The federal JOBS Act, or Jumpstart Our Business Startups, was passed in 2012 in order to ease the ability of small, private companies to raise capital through online vehicles.
"Instead of companies pitching to five potential shareholders, we now have the potential to pitch to hundreds and thousands of investors," said Daryl Bryant, founder and CEO of StartupValley, which was formed to help businesses raise capital. "This is a game changer."
One key provision, which lifts an 80-year-old ban on using public advertising to solicit investors, takes effect Monday. Attorney Douglas Ellenoff said he expects to see a lot of activity on Twitter next week.
The JOBS Act legislation, developed after the financial crash of the late 2000s — a period in which depressed capital markets offered little hope for early-stage companies — has attracted critics concerned that easing of regulations will encourage fraud.
Broadly speaking, panelists acknowledged the risk of losing money, but said online vehicles will actually enable greater scrutiny.
"It is incredibly difficult to fraud somebody when everything you're doing is transparent," said Jonathan Sandlund, founder of CrowdCafe.com.
Sandlund added that confidence in public markets has declined, making private alternatives more attractive. Other panelists echoed that sentiment.
"No one on this panel is shying away from the reality that people will lose money," said Ellenoff, a member of Manhattan firm Ellenoff, Grossman & Schole LLP. "That's what investment is. Are we going to shut down public markets because of MF Global? I don't buy that. There is a contained risk."
The first set of changes, known as Title II of the JOBS Act, allows private companies to solicit investors through vehicles like social media or newspapers.
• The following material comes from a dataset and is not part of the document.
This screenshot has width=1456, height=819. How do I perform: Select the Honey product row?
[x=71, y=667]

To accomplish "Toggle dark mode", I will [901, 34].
Such solicitation previously was banned under an 80-year old rule enforced by the Securities and Exchange Commission.
The law says funding can only be accepted from accredited investors. Accredited is defined as those with $1 million or net worth or incomes above a certain level — $200,000 for individuals and $300,000 for married couples.
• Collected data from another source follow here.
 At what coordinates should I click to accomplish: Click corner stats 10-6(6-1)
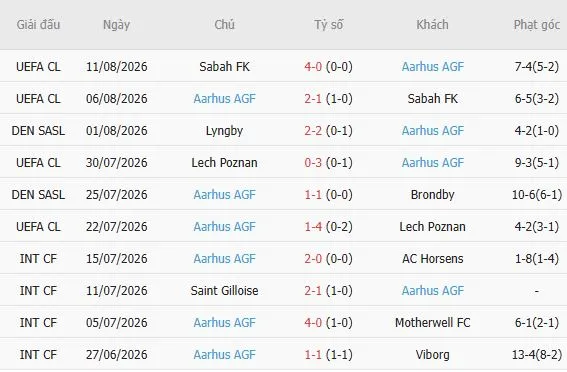tap(537, 194)
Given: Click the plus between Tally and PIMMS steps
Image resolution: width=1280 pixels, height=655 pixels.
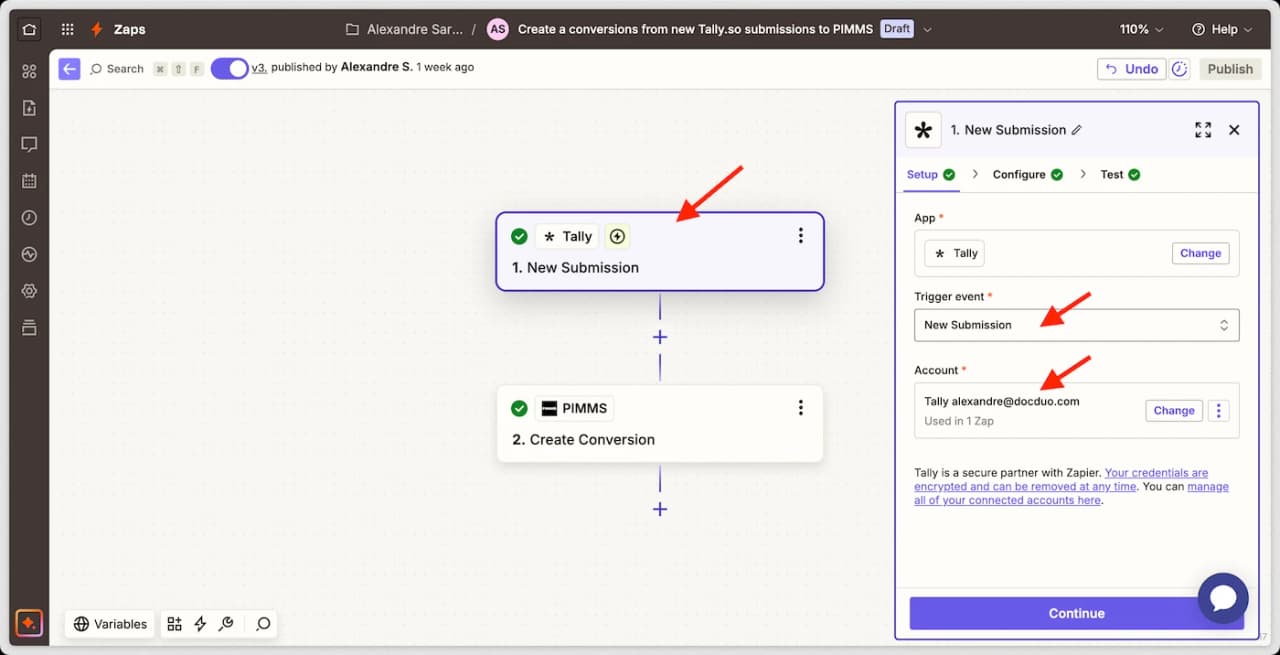Looking at the screenshot, I should [660, 337].
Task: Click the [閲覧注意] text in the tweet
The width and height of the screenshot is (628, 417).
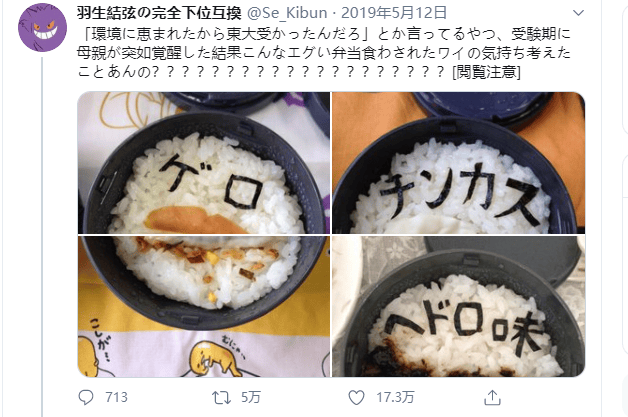Action: point(486,72)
The second major provision of the JOBS Act allows nonpublic companies to raise $1 million over a 12-month period through the Internet. In this category — known as Title III — companies can seek money from accredited or nonaccredited investors, though caps on individual contributions apply.
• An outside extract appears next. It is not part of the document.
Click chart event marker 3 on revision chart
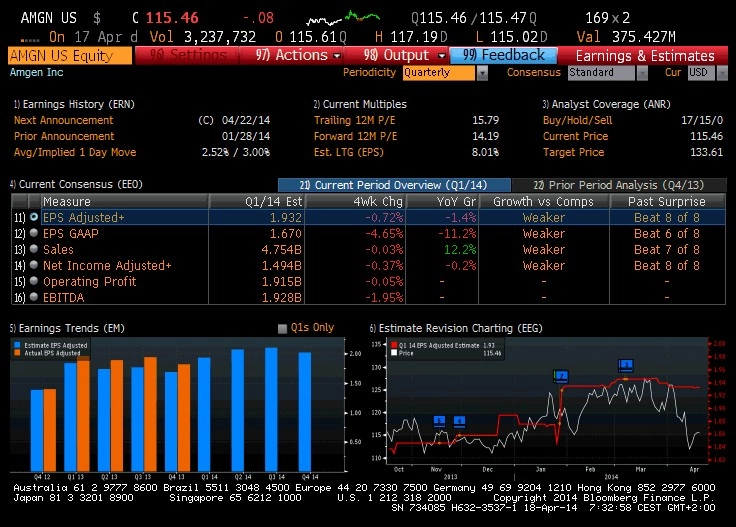Viewport: 736px width, 527px height. coord(626,365)
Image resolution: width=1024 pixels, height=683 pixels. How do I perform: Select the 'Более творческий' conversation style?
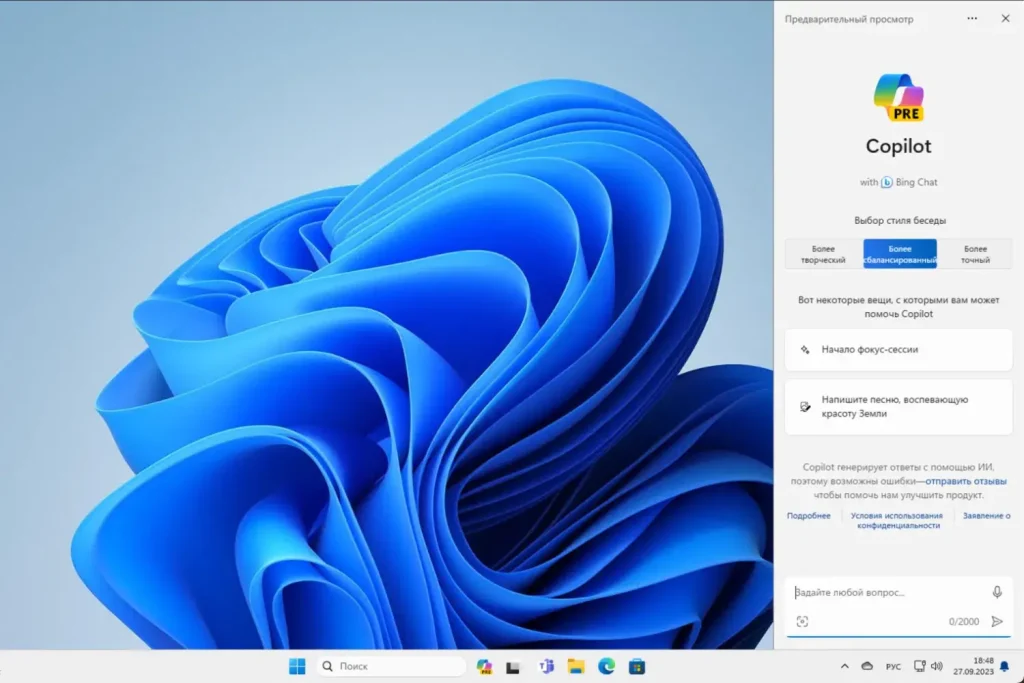tap(824, 254)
However, the SEC is still writing rules regarding this provision. Ellenoff said he doesn't expect that to happen until next year.
The online platforms also will have to pass muster from the Financial Industry Regulatory Authority and the SEC.
The event, organized by the school's Feliciano Center for Entrepreneurship, attracted about 150 gatherers, including many business owners. Some were skeptical, others curious.
Andrew Hines, CEO of Starship Enterprises, is developing technology on products like convertible chairs that help people with physical infirmities navigate their home. He said he is applying for federal grants, but that is time consuming.
"Crowdfunding is appealing to me," Hines said. "And yet so many people haven't heard of it. I had to educate myself."